TASK STATEMENT:
Copy each of the following records word for word, with no changes.

+++

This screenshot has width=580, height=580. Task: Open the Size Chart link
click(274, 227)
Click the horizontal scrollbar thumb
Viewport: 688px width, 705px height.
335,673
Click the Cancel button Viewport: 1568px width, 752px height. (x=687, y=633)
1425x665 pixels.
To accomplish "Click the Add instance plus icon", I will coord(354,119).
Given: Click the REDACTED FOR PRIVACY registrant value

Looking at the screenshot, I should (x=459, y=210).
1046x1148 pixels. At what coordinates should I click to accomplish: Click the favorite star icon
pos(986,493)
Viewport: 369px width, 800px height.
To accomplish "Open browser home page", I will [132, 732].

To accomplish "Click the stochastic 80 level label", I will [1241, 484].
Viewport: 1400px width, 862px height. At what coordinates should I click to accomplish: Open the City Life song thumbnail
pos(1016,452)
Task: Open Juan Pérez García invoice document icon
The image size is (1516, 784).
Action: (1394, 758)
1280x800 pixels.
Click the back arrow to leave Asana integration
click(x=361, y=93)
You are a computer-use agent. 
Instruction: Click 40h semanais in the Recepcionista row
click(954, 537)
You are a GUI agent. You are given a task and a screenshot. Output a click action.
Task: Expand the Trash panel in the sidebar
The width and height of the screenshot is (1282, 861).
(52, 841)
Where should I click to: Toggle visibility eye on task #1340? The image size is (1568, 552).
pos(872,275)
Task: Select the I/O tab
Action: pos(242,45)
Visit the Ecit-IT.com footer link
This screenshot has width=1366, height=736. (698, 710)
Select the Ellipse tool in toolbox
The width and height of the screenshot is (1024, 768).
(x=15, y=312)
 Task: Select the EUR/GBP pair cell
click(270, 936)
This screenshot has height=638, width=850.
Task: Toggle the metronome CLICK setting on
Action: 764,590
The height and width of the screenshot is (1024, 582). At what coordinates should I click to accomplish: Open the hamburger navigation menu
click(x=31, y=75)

+++

RESPONSE FOR THIS EXERCISE:
This screenshot has width=580, height=580. Task: Open the Size Chart link
click(274, 227)
Click the horizontal scrollbar thumb
Viewport: 688px width, 705px height.
335,673
Click the Cancel button Viewport: 1568px width, 752px height. (x=687, y=633)
1425x665 pixels.
To accomplish "Click the Add instance plus icon", I will coord(354,119).
Given: Click the REDACTED FOR PRIVACY registrant value

Looking at the screenshot, I should (x=459, y=210).
1046x1148 pixels. At what coordinates should I click to accomplish: Click the favorite star icon
pos(986,493)
Viewport: 369px width, 800px height.
To accomplish "Open browser home page", I will [132, 732].

To accomplish "Click the stochastic 80 level label", I will [1241, 484].
Viewport: 1400px width, 862px height. At what coordinates should I click to accomplish: Open the City Life song thumbnail
pos(1016,452)
Task: Open Juan Pérez García invoice document icon
The image size is (1516, 784).
Action: (1394, 758)
1280x800 pixels.
Click the back arrow to leave Asana integration
click(x=361, y=93)
You are a computer-use agent. 
Instruction: Click 40h semanais in the Recepcionista row
click(954, 537)
You are a GUI agent. You are given a task and a screenshot. Output a click action.
Task: Expand the Trash panel in the sidebar
The width and height of the screenshot is (1282, 861).
(52, 841)
Where should I click to: Toggle visibility eye on task #1340? The image size is (1568, 552).
pos(872,275)
Task: Select the I/O tab
Action: pos(242,45)
Visit the Ecit-IT.com footer link
This screenshot has width=1366, height=736. (698, 710)
Select the Ellipse tool in toolbox
The width and height of the screenshot is (1024, 768).
(x=15, y=312)
 Task: Select the EUR/GBP pair cell
click(270, 936)
This screenshot has height=638, width=850.
Task: Toggle the metronome CLICK setting on
Action: 764,590
The height and width of the screenshot is (1024, 582). At what coordinates should I click to accomplish: Open the hamburger navigation menu
click(x=31, y=75)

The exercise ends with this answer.